Fantastic birding this weekend but a very negative experience with wildfowling. Late Saturday afternoon, I was sat in the hide at a nearby NNR, watching 1000s of wigeon, lapwing etc being hunted by a peregrine. After a while, and close to dusk, the peregrine made its kill...
...and the swirling flocks settled. 5 minutes later, 2 lads appeared on the boundary fence, flushing all of the birds on the reserve, taking potshots. Shooting at birds from private land, over private land, isn't illegal of course and the impact of killing the one wigeon...
they managed to hit won't have a significant impact. But how do you quantify the sub-lethal impacts of disturbing nearly every bird on a Ramsar NNR, at dusk, on a freezing cold night - when birds had already been disturbed for several hours that day by raptors?...
Could that half hour of undisturbed feeding be the difference between surviving the night or dying of hypothermia or starvation? And the effect on the people enjoying the reserve was certainly profound, the joy of an amazing spectacle greatly diminished for all those present...
This seems a million miles from the 'Ducks Unlimited' model for wildfowling, of habitat creation and careful sustainable harvest. It feels like free-loading off the habitat creation and management by Natural England (taxpayer funded), turning public good in to private gain...
And it chimes with my own past experiences of wildfowling, watching shooters line up along a reserve boundary in Scotland to shoot the pink-footed geese coming on to the RSPB reserve...
...or on saltmarshes in The Wash, with no management by wildfowlers as far as I could tell, where wildfowlers would sit silently, camouflaged at high-tide roosts until the perfect shot was available, then disturb 10s of thousands of birds to get a duck...
Clearly I'm still angry at what I saw on Saturday, and that may not be the best time for reasoned thinking and discussion, but these events tend to be formative in ways that facts and data struggle to be...
I still think wildfowling with a 'Ducks unlimited' type model offers the potential for real conservation benefits. I'm just sceptical that in reality, UK wildfowling can be demonstrably, provably, beneficial for conservation with all impacts accounted for...

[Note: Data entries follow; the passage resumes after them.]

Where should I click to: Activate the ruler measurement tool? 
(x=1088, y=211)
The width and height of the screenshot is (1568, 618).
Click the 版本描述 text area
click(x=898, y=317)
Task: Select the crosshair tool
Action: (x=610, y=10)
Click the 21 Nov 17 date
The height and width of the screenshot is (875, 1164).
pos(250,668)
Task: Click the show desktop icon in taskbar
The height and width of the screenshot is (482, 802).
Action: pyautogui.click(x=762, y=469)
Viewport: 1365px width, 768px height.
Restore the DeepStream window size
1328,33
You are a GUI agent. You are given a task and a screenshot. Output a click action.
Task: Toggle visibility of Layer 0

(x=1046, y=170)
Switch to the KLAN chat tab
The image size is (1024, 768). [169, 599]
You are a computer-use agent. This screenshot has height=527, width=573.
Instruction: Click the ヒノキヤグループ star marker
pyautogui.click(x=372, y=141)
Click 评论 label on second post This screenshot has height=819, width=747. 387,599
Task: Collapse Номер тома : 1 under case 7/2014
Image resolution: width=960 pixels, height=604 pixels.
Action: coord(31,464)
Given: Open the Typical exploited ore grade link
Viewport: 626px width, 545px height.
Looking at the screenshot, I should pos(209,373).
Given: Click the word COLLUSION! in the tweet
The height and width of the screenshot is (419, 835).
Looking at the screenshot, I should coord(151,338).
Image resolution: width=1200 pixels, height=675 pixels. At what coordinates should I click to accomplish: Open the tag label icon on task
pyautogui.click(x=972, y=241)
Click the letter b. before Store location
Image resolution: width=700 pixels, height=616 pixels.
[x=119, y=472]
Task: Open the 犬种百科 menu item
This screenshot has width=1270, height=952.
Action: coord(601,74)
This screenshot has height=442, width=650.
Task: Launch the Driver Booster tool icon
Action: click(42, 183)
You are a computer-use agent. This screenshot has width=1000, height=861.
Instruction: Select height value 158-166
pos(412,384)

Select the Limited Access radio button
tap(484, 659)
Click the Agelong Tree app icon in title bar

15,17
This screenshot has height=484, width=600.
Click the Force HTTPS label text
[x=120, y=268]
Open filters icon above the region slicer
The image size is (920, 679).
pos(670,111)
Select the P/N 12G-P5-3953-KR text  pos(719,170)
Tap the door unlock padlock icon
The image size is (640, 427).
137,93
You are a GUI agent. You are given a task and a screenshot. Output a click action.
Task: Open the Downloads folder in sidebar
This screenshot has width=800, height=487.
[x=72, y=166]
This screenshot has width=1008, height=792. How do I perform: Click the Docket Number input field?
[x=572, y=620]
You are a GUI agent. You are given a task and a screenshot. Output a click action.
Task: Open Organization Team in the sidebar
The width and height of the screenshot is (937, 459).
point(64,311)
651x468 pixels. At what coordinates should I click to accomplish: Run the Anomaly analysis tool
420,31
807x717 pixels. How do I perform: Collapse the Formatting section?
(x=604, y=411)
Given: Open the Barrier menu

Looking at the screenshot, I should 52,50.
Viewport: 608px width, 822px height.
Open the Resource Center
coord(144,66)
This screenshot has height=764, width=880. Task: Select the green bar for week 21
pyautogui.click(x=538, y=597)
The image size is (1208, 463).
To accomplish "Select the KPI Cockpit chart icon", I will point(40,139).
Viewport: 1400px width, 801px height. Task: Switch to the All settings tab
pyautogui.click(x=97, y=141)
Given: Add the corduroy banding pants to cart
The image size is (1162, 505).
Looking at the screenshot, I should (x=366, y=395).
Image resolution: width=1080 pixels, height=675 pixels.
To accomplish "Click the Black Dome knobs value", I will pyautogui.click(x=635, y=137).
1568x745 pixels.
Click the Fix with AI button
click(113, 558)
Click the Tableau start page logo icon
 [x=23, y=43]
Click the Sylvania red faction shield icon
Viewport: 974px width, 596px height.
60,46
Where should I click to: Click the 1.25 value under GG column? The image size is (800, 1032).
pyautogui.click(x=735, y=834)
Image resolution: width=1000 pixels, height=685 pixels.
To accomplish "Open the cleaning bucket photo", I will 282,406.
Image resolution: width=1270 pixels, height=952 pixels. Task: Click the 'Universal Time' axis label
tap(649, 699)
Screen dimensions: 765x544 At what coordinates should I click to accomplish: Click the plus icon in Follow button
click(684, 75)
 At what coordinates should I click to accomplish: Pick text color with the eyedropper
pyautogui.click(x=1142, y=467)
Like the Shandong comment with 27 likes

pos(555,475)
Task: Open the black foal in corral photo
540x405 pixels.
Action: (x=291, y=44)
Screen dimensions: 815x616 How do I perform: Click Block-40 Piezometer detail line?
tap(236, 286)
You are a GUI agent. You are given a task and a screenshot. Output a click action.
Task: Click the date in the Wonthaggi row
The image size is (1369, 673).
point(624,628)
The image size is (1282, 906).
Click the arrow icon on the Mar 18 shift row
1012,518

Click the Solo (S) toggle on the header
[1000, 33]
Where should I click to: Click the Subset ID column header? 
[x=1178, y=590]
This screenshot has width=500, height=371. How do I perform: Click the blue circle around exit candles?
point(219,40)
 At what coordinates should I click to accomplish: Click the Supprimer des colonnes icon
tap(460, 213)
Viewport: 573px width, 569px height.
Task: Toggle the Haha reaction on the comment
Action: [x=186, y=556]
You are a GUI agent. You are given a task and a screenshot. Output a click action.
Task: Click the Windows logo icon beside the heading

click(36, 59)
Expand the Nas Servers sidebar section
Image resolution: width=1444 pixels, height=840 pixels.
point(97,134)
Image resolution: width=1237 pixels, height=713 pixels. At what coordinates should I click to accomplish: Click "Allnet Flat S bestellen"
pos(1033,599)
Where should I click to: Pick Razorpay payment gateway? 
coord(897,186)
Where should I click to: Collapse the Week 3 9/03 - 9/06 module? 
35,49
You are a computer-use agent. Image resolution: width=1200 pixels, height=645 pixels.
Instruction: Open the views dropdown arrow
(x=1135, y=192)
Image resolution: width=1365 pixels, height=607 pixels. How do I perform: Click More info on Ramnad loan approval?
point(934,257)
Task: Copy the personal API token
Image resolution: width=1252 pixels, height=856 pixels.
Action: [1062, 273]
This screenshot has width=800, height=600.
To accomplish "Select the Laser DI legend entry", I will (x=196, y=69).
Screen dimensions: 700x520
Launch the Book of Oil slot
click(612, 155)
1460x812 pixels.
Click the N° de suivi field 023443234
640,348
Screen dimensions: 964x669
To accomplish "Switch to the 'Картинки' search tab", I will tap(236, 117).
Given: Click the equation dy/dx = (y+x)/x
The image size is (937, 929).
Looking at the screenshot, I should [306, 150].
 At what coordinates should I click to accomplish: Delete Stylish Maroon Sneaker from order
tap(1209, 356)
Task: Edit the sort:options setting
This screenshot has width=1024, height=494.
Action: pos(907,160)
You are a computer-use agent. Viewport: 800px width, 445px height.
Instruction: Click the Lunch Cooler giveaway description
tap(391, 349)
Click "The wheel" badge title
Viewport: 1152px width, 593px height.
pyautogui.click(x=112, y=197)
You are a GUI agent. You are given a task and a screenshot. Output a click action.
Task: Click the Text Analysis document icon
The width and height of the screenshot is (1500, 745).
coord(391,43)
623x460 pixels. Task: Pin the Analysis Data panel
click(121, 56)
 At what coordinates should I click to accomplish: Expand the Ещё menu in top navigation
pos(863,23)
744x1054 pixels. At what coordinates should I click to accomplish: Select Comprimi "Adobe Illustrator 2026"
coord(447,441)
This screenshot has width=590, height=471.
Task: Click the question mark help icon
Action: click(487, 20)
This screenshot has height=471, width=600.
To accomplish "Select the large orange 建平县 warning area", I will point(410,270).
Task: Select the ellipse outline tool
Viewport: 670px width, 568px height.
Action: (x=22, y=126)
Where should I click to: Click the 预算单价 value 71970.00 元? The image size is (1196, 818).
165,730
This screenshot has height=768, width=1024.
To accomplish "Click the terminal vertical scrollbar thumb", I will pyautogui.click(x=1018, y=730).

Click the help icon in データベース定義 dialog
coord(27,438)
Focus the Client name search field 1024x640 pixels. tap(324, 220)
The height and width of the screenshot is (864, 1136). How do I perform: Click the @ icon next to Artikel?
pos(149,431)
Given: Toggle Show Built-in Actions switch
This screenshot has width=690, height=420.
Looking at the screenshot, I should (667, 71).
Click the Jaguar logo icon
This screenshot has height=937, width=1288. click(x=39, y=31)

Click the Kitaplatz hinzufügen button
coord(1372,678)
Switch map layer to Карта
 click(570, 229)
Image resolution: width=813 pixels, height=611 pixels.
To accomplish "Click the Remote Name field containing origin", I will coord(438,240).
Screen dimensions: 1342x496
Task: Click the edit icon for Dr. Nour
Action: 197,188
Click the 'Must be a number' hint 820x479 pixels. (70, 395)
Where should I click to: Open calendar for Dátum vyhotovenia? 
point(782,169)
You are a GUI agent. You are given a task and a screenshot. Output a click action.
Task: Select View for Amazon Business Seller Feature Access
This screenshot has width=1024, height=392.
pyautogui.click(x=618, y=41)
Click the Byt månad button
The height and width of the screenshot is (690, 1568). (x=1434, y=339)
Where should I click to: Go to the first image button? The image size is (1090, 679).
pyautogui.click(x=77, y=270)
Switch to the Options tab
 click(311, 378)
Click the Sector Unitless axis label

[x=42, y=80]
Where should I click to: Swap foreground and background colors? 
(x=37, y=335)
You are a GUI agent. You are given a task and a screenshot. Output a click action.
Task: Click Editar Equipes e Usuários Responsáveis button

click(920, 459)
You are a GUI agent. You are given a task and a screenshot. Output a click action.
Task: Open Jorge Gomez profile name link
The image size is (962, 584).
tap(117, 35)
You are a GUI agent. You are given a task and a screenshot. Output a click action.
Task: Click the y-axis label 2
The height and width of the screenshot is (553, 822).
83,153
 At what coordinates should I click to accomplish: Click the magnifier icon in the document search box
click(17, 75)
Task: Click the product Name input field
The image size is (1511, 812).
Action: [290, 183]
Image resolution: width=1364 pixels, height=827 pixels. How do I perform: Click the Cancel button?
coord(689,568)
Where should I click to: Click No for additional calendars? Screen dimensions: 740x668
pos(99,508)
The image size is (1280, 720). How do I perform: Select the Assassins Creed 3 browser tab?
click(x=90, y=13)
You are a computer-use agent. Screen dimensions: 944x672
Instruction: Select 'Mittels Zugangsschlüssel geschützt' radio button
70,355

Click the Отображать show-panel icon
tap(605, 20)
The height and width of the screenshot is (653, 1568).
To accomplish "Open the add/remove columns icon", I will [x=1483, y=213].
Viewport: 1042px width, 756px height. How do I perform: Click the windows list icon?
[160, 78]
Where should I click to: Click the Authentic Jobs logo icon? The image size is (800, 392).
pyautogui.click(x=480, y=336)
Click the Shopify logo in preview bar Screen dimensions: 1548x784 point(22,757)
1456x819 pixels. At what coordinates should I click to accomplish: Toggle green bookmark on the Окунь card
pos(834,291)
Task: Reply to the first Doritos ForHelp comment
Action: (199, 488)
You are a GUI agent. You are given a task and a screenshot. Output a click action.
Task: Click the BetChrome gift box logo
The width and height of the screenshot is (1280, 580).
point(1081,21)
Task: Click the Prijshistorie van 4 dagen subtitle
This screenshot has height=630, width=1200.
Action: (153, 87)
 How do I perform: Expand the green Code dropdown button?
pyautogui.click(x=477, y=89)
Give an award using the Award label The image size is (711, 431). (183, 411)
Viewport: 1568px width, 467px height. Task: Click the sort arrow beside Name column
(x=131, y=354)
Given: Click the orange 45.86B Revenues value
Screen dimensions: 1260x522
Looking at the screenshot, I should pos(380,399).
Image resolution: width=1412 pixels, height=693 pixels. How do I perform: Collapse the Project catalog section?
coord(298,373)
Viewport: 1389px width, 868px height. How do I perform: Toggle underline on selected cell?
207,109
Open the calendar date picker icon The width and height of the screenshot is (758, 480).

We know that we don't know what annual sustainable harvests look like for the UK (let alone the cumulative totals for the European flyway), so it seems unlikely that we would have any grip on what sustainable disturbance levels look like, or the cumulative impacts...
But these are superficial experiences - it is perfectly possible I'm missing a bigger picture, or that my few first hand experiences have all coincided with rare occasions of poor practice - if so I would love to be set right? @ecoevoenviro @wildforest_matt @GethinJones123
It's also worth noting that even if I have misinterpreted events, this will be many nature-lovers first-hand experience of shooting. Even as someone opposed to the AR agenda, and open to pragmatic conservation benefits of shooting, it was hard not to have a negative impression.